[SOLVED] Linear regression model barely optimizes the intercept b

Linear regression model barely optimizes the intercept b

I've programmed a linear regression model from scratch. I use the "Sum of squared residuals" as the loss function for gradient descent. For testing I use linear data (y=x)

When running the algorithm, intercept b barely changes. Thus the slope m is not calculated correctly.

%matplotlib qt5 
import numpy as np
import matplotlib as mpl
import matplotlib.pyplot as plt
from sklearn.model_selection import train_test_split

X = np.array([0, 1, 2, 3, 4, 5, 6, 7, 8, 9])
y = np.array([0, 1, 2, 3, 4, 5, 6, 7, 8, 9])

X_train, X_test, y_train, y_test = train_test_split(X, y, test_size=0.25, random_state=12345)

class LinearRegression():
    def __init__(self):
        self.X = None
        self.y = None
    
    def ssr(self, m, b):
        sum = 0
        for i in range(len(self.X)):
          sum += (self.y[i] - (m * self.X[i] + b) ) ** 2
        
        return sum

    def ssr_gradient(self, m, b):
        sum_m = 0
        sum_b = 0
        n = len(self.X)
        for i in range(n):
            error = self.y[i] - (m * self.X[i] + b)
            derivative_m = -(2/n) * self.X[i] * error  # Derivative w.r.t. m
            derivative_b = -(2/n) * error              # Derivative w.r.t. b
            sum_m += derivative_m
            sum_b += derivative_b

        return sum_m, sum_b
    
    def fit(self, X, y, m, b): # Gradient Descent
        self.X = X
        self.y = y

        M, B = np.meshgrid(np.arange(-10, 10, 0.1), np.arange(-10, 10, 0.1))
        SSR = np.zeros_like(M)
        for i in range(M.shape[0]):
            for j in range(M.shape[1]):
                SSR[i, j] = self.ssr(M[i, j], B[i, j])


        fig, axes = plt.subplots(1, 2, figsize=(12, 6))
        gd_model = fig.add_subplot(121, projection="3d", computed_zorder=False)
        lin_reg_model = axes[1] 

        current_pos = (m, b, self.ssr(m, b))
        learning_rate = 0.001
        min_step_size = 0.001
        max_steps = 1000
        current_steps = 0

        while(current_steps < max_steps):
            M_derivative, B_derivative = self.ssr_gradient(current_pos[0], current_pos[1])
            M_step_size, B_step_size = M_derivative * learning_rate, B_derivative * learning_rate

            if abs(M_step_size) < min_step_size or abs(B_step_size) < min_step_size:
                break

            M_new, B_new = current_pos[0] - M_step_size, current_pos[1] - B_step_size
            
            current_pos = (M_new, B_new, self.ssr(M_new, B_new))
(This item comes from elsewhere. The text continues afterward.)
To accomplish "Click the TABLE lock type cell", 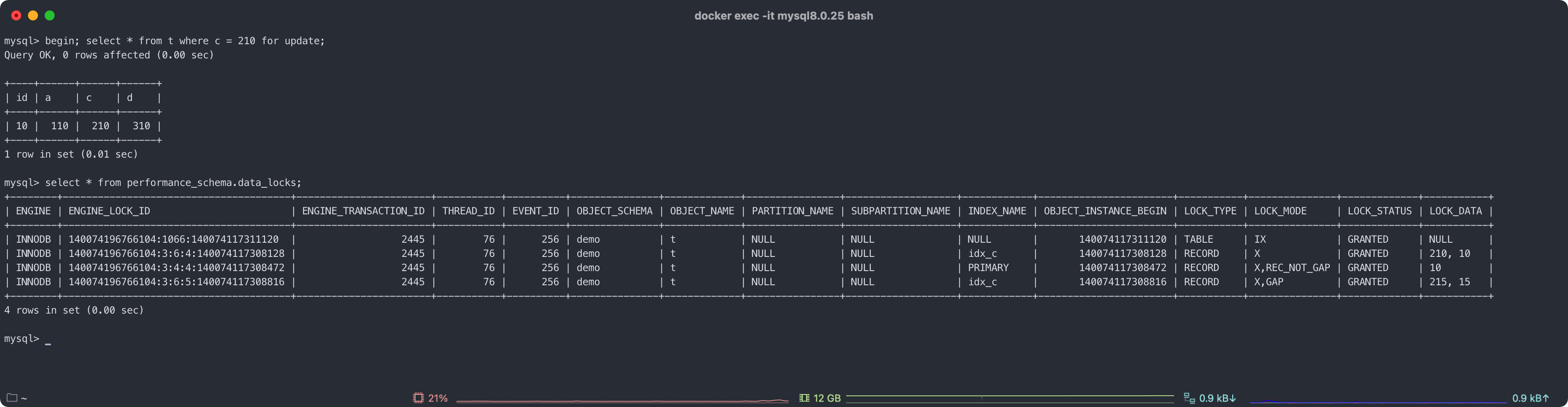I will point(1198,240).
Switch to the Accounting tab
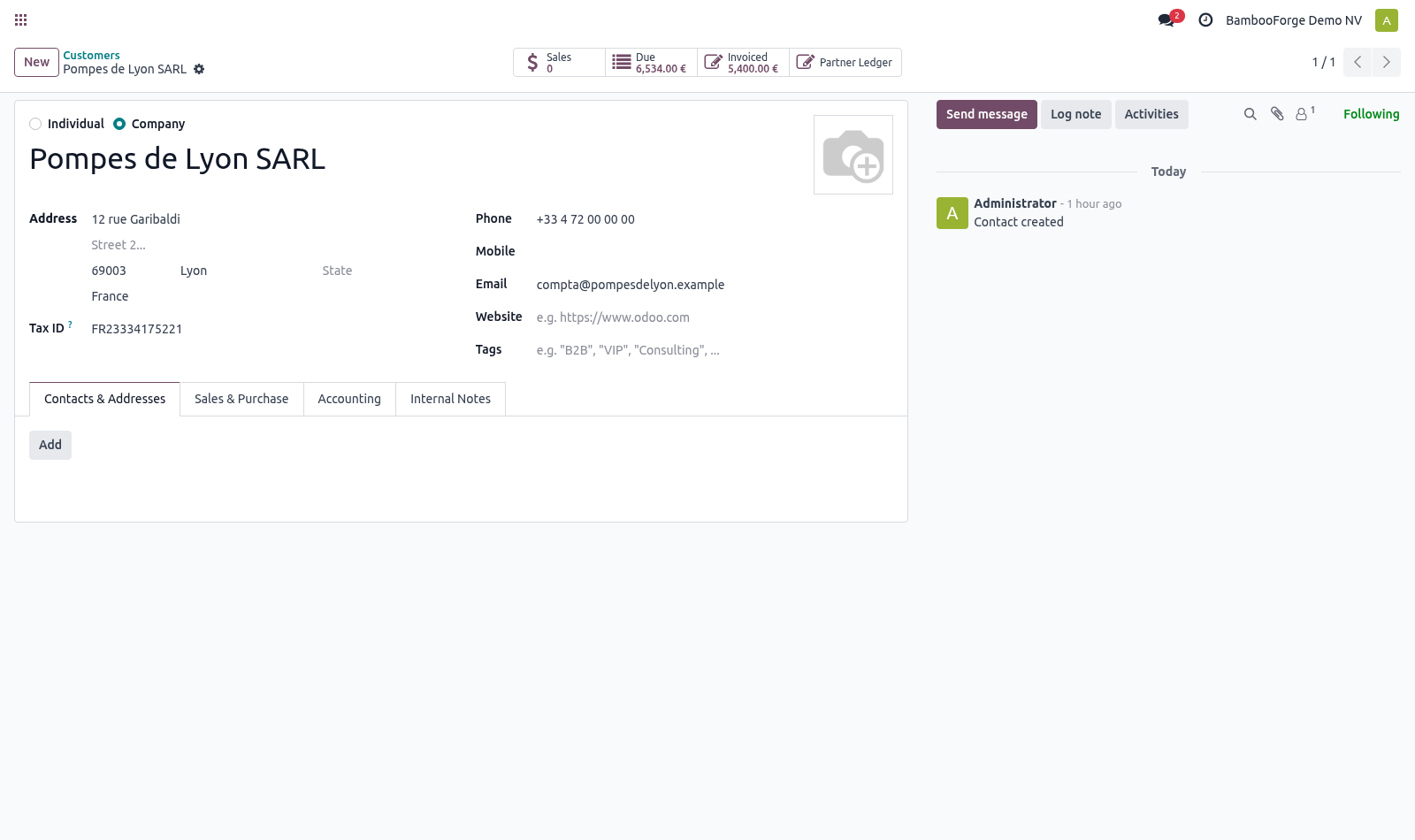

            print(f"Parameters: m: {current_pos[0]}; b: {current_pos[1]}; SSR: {current_pos[2]}")

            current_steps += 1
            
            x = np.arange(0, 10, 1)
            y = current_pos[0] * x + current_pos[1]
            lin_reg_model.scatter(X_train, y_train, label="Train", s=75, c="#1f77b4")
            lin_reg_model.plot(x, y)
            
            gd_model.plot_surface(M, B, SSR, cmap="viridis", zorder=0)
            gd_model.scatter(current_pos[0], current_pos[1], current_pos[2], c="red", zorder=1)
            gd_model.set_xlabel("Slope m")
            gd_model.set_ylabel("Intercept b")
            gd_model.set_zlabel("Sum of squared residuals")

            plt.tight_layout()
            plt.pause(0.001)
            
            gd_model.clear()
            lin_reg_model.clear()
        
        self.m = current_pos[0]
        self.b = current_pos[1]

    def predict(self, X_test):
        return self.m * X_test + self.b

lin_reg_model = LinearRegression()
lin_reg_model.fit(X_train, y_train, 1, 10)

This is the result for initial values m=1 and b=10: Parameters: m: -0.45129949840919587; b: 9.50972664859535; SSR: 145.06534359577407

Obviously this isn't optimal because my data is linear. So the optimal parameters should be m=1 and b=0 But I cannot find the problem in my code. The algorithm prints different results based on the initial values, but it should print the same result over and over again as long as there is exactly one minimum of the SSR function.

I tried using different learning rates but the problem persists.

Solution

Thanks to chrslg: I removed the division by n in the derivatives. After changing the parametres for the learning rate and max iteration, the algorithm is much faster and also optimizes b. Using more data than only the small toy data set was helpful. And thanks Dr. Snoopy: It was helpful to plot the loss for each epoch.